A research team has recently investigated a role for BPIFB4 in human longevity. They have identified a variant of this gene that appears more often in a population of long-lived individuals than in other people. They have also investigated how this gene might influence aging; the present view is that it acts to make a larger fraction of monocytes and macrophages adopt the M2 anti-inflammatory phenotype than would otherwise be the case. Chronic inflammation is highly influential in the progression of aging and age-related disease, and thus we should probably expect long-lived individuals to exhibit better control of inflammation to at least some degree.
In industrialized countries, lifespan averages 78 for males and 83 for females, but some exceptional individuals delay aging and live much longer than the rest of the population. Long Living Individuals (LLIs) represent a model of positive biology. We posit that the peripheral blood of LLIs may hold valuable biomarkers associated with an enduring performance of the immune system. Circulating factors unique to LLIs may also be directly involved in maintaining a proper balance between M1 (pro-inflammatory) and M2 (anti-inflammatory) macrophage phenotypes.

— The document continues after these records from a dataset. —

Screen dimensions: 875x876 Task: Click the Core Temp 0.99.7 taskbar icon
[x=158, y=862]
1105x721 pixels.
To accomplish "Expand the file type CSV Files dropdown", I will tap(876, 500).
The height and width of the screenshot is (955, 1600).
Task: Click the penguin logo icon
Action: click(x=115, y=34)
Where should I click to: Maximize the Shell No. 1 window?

The bactericidal/permeability-increasing fold-containing-family-B-member-4 (BPIFB4) is one of the most abundant proteins in respiratory secretions. BPIFB4 expression is highly responsive to airborne pathogens and participates in host protection. Of note, circulating BPIFB4 levels are constitutively increased in healthy LLIs as compared to frail ones and young controls. Moreover, carriers of the longevity-associated variant (LAV) have extremely prolonged life expectancy and show higher circulating BPIFB4 levels as compared with carrier of the wild-type haplotype.
We hypothesize that BPIFB4 may influence monocytes pool and macrophages skewing, shifting the balance toward an anti-inflammatory phenotype. We profiled circulating monocytes in 52 LLIs (median-age 97) and 52 healthy volunteers (median-age 55). If the frequency of total monocyte did not change, the intermediate CD14++CD16+ monocytes counts were lower in LLIs compared to control adults. Conversely, non-classical CD14+CD16++ monocyte counts, which are M2 macrophage precursors with an immunomodulatory function, were found significantly associated with the LLIs' state.
In a differentiation assay, supplementation of the LLIs' plasma enhanced the capacity of monocytes, either from LLIs or controls, to acquire a paracrine M2 phenotype. A neutralizing antibody against BPIFB4 blunted the M2 skewing effect of the LLIs' plasma. This data indicates that LLIs carry a peculiar anti-inflammatory myeloid profile, which is associated with and possibly sustained by high circulating levels of BPIFB4. Supplementation of recombinant BPIFB4 may represent a novel means to attenuate inflammation-related conditions typical of unhealthy aging.